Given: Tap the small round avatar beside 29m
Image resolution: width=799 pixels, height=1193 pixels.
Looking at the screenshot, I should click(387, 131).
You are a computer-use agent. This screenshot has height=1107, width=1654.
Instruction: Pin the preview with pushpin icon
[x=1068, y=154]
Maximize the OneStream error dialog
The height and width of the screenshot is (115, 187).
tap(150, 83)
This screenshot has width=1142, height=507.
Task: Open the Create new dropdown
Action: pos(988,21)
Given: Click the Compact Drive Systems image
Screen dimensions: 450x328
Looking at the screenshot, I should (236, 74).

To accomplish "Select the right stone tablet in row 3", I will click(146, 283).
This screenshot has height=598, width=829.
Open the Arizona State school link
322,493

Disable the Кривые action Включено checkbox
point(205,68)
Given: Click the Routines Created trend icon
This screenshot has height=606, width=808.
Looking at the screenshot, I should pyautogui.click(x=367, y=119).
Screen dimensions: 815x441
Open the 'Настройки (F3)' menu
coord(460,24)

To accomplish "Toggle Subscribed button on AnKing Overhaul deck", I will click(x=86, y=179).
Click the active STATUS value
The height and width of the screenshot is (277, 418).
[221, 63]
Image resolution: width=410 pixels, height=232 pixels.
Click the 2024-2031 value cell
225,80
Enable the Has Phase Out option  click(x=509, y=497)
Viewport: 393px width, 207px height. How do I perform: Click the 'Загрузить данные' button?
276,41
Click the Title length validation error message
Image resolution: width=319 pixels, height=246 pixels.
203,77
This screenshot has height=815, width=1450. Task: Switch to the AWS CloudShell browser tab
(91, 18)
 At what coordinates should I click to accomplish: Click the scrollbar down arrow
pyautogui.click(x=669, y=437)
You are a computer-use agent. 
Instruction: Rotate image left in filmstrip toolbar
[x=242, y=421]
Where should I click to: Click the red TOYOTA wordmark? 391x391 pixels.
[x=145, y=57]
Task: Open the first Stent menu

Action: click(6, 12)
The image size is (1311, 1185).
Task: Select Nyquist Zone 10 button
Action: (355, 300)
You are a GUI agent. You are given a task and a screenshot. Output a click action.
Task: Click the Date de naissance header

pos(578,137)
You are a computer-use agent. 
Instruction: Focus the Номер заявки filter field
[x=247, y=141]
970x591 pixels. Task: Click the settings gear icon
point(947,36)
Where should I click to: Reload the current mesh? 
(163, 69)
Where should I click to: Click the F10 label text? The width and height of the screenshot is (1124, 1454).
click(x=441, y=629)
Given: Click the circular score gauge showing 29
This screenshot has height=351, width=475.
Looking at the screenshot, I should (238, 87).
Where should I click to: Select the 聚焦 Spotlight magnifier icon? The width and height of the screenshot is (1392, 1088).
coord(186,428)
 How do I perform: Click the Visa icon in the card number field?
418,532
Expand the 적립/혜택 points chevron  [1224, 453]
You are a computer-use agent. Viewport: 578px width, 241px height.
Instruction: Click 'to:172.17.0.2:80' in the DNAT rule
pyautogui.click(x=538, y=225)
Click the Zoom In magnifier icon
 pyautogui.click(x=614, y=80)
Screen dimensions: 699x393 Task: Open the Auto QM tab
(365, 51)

◆ **GIVEN INSTRUCTION**
Please reproduce the entries between the line containing "Image resolution: width=410" and the line containing "pos(578,137)", inclusive, copying each line exactly as it appears.

◆ **ANSWER TO THIS EXERCISE**
Image resolution: width=410 pixels, height=232 pixels.
Click the 2024-2031 value cell
225,80
Enable the Has Phase Out option  click(x=509, y=497)
Viewport: 393px width, 207px height. How do I perform: Click the 'Загрузить данные' button?
276,41
Click the Title length validation error message
Image resolution: width=319 pixels, height=246 pixels.
203,77
This screenshot has height=815, width=1450. Task: Switch to the AWS CloudShell browser tab
(91, 18)
 At what coordinates should I click to accomplish: Click the scrollbar down arrow
pyautogui.click(x=669, y=437)
You are a computer-use agent. 
Instruction: Rotate image left in filmstrip toolbar
[x=242, y=421]
Where should I click to: Click the red TOYOTA wordmark? 391x391 pixels.
[x=145, y=57]
Task: Open the first Stent menu

Action: click(6, 12)
The image size is (1311, 1185).
Task: Select Nyquist Zone 10 button
Action: (355, 300)
You are a GUI agent. You are given a task and a screenshot. Output a click action.
Task: Click the Date de naissance header

pos(578,137)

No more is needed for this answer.